A substantial percentage of microarray-based studies in oncology contain critical flaws in analysis or in their conclusions, reports a study in the January 17 issue of the Journal of the National Cancer Institute. The study's authors provide a checklist and a set of guidelines for performing and reporting such studies.
Microarrays are a tool used to study gene expression. Researchers can study thousands of genes at a time, all on a single glass slide.
In oncology, scientists have used microarrays to study unique gene expression patterns of specific tumor types, to discover new drug targets, and to categorize unique characteristics of a particular tumor to help doctors tailor treatments to an individual patient. However, such studies produce volumes of data that is misinterpreted. It has been difficult to replicate such studies, which is considered the best way to validate scientific findings.
To study the statistical methods used in cancer-focused microarray studies, Alain Dupuy, M.D., and Richard M. Simon, D.Sc., of the National Cancer Institute in Bethesda, Md., reviewed 90 studies published through the end of 2004 that related microarray expression profiling to clinical outcome. The most common cancers in those studies were hematologic malignancies (24 studies), lung cancer (12 studies), and breast cancer (12 studies).

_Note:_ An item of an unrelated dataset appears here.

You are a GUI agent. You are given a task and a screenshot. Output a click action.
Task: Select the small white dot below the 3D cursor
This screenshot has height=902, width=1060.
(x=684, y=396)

The studies fell into three general categories: an outcome-related gene finding, such as searching for specific genes that are expressed differently in people who have a good versus bad prognosis; a class discovery, where researchers cluster together tumors with similar gene expression profiles; and supervised prediction, in which the gene expression profiles are used to generate an algorithm or set of rules that will predict clinical outcomes for patients based on their individual gene expression profiles.
"…Microarray studies are a fast-growing area for both basic and clinical research with an exponentially growing number of publications," the authors write.
"As demonstrated by our results, common mistakes and misunderstandings are pervasive in studies published in good-quality, peer-reviewed journals." To avoid such errors, Dupuy and Simon provide guidelines in the form of a list of "Do's and Don'ts" for researchers.
"We believe that following these guidelines should substantially improve the quality of analysis and reporting of microarray investigations," the authors write.